Tuesday, July 25, 2006
The Yes Lapdogs at FCC Approve Adelphia deal
MediaWeek says it best: "With regulatory approval in hand, Comcast and Time Warner are set to absorb some 5 million customers from the bankrupt Adelphia Communications and expand their presence in cities including Los Angeles, Cleveland, Pittsburgh and Washington, D.C." FCC Commissioner Copps spells it out: "While rescuing Adelphia from the perils of bankruptcy is laudable, the anticompetitive division of assets proposed by the Applicants is not. The swapping of media properties contemplated by these two giants has the clear potential, even the probability, of limiting competition in numerous media markets across the country. Nothing in this Order can rebut the simple truth that less competition equals higher prices.

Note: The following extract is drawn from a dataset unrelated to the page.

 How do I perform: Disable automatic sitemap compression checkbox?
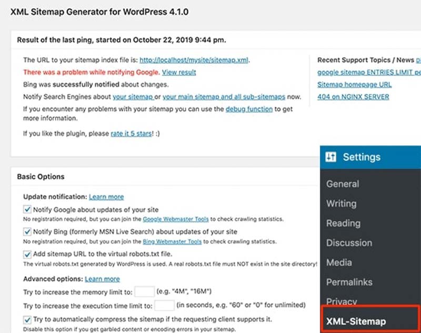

Indeed, when you step back and look at the totality of these proposed transactions, the direction here is unmistakable: this decision is about Big Media getting bigger, with consumers left holding the bag. There are those in industry trying to lull America into complacency by claiming that media industry consolidation has run its course and we needn’t worry about it any longer. This transaction proves them wrong. More than 3300 FCC approvals of media property assignment and transfer grants over the past three years prove them wrong. Believe me, this party is far from over. " The fact sheet only discusses Regional Sports Networks.